→ **INPUT ROWS**:
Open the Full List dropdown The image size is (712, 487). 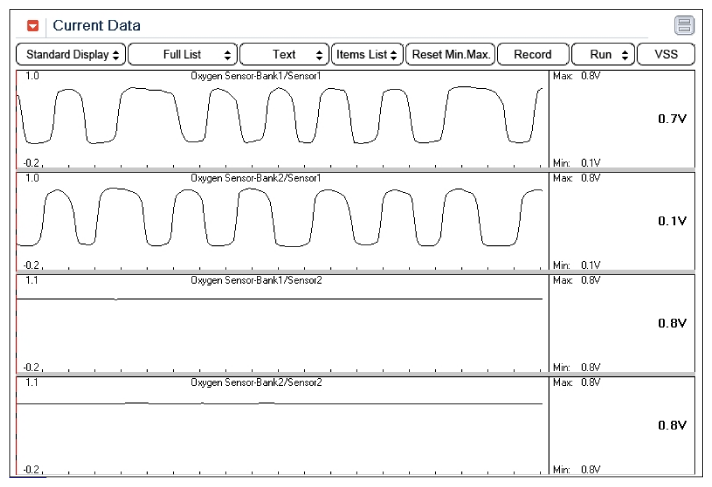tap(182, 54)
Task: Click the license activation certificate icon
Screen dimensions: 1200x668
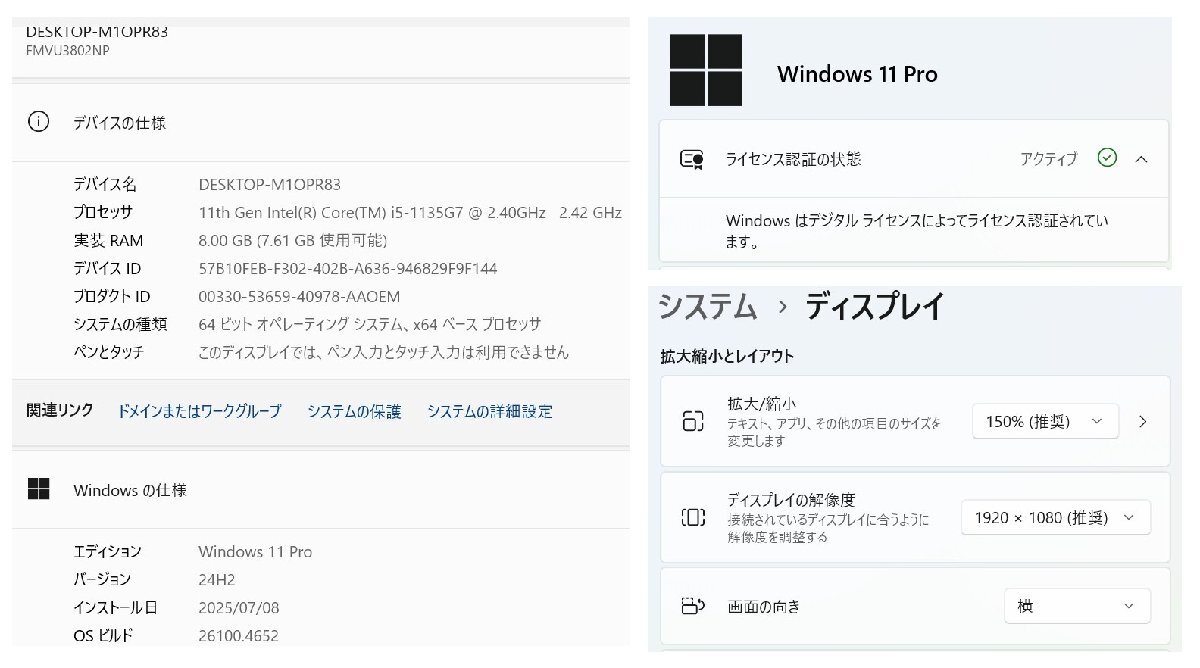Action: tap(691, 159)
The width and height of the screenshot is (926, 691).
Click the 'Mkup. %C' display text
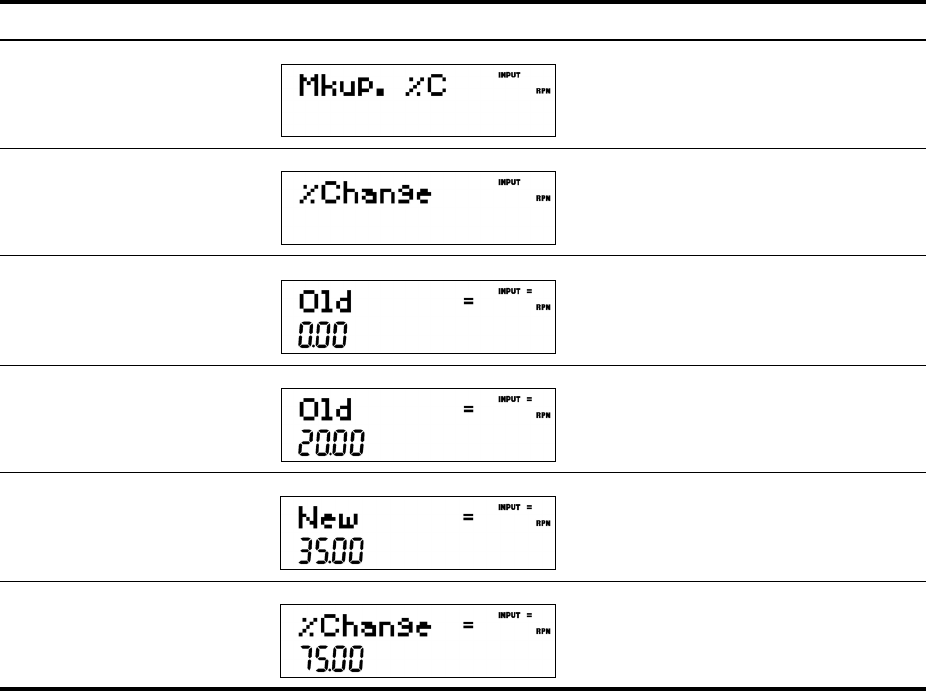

→ **EXERCISE TASK**: Convert everything from the line containing "The width and" down to the end of the material into a JSON list of strings, one string per line, with blank lines skipped. Leave the pictures out of the answer.

→ **EXERCISE ANSWER**:
[
  "The width and height of the screenshot is (926, 691).",
  "Click the 'Mkup. %C' display text"
]